Getting around Burlington - Bypass opens in its entirety

2010-11-01T06:13:00Z 2010-11-12T12:19:18Z Getting around Burlington - Bypass opens in its entiretyPAUL SLOTH paul.sloth@journaltimes.com Journal Times
November 01, 2010 6:13 am  • 

BURLINGTON - It might have looked ready, but the new Burlington Bypass, all 11 miles of it, doesn't officially open until today.

It's taken decades of planning at the state level and five years of construction locally. After years of detours and road closures on streets that either cross or connect to the bypass, that all finally comes to an end.

The bypass begins in Walworth County and ends at Highway 36, just outside of the city limits, and gives drivers the chance to get around the city.

Dennis Shook, a regional spokesman for the Department of Transportation, couldn't promise if the entire bypass would be open for the morning commute, but expected it to be ready to drive by the afternoon.

State and local officials hope the bypass will help improve overall safety by getting large trucks off of local streets in the city. They also hope it will cut down on the time it once took for trucks to get through the city, Shook said.

"The overall goal is to bypass the city of Burlington. Like most older cities, the roads are kind of narrow and things are kind of cramped. That's why this has been talked about for so long, because it's difficult for large vehicles to navigate," Shook said.

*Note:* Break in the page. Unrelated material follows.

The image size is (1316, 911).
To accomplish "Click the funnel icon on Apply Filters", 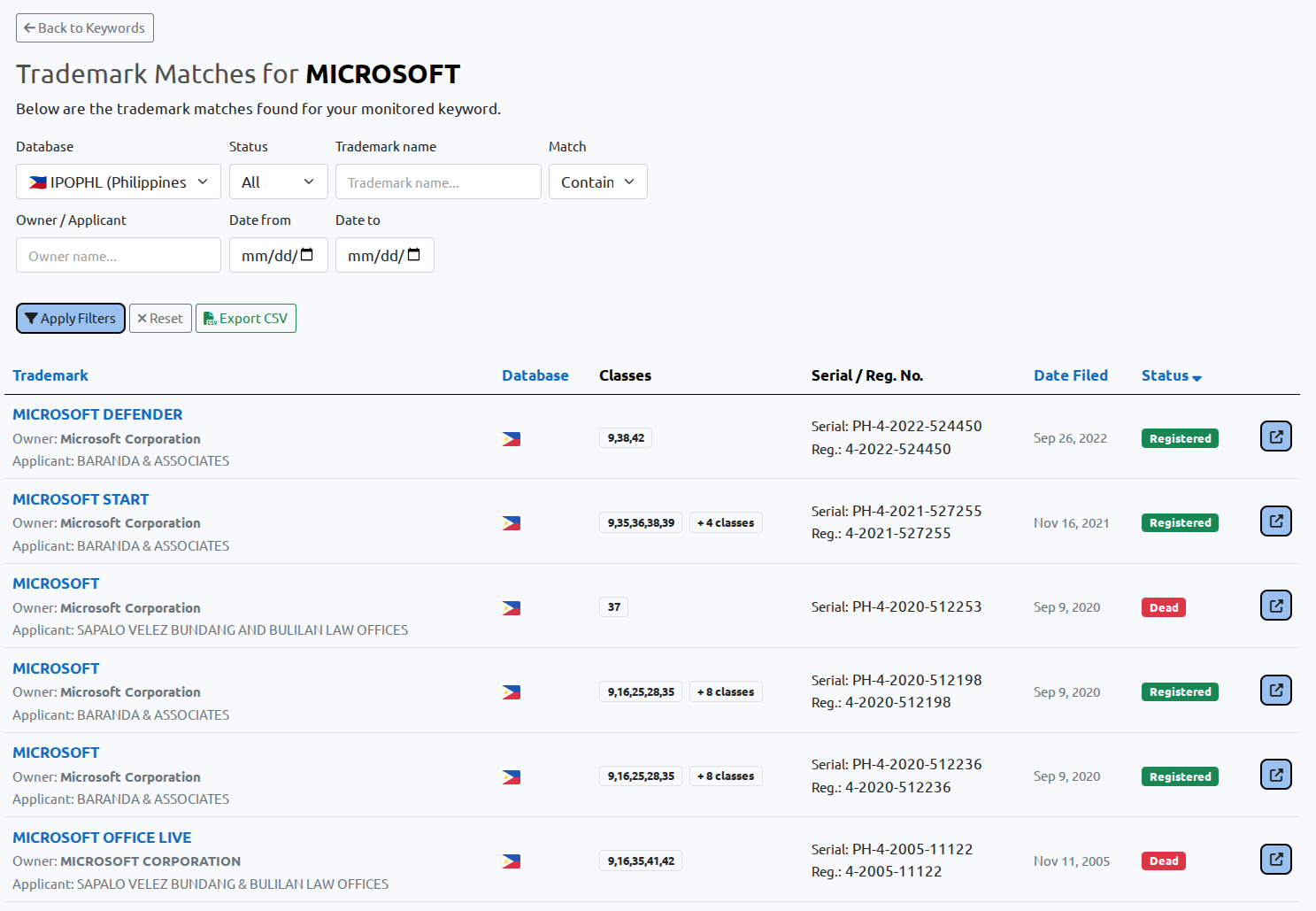I will [32, 318].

The last portion of the bypass under construction, most of which lies in the Town of Burlington, was the only section that was still closed. A lot of it is already opened and some trucks have been using it, even though they weren't really supposed to, Shook said.

At $118 million, the project is coming in on time and on budget, Shook said. The project was completed in two stages. The second half of the project, the western half, has been under construction for the past two years, Shook said.

It might take a while for people to adjust to using the bypass, now that it will be open in its entirety, Shook said. DOT officials will continue to use signs to direct traffic on to the bypass and there will be a continued law enforcement presence there in order to help cut down on problems and accidents.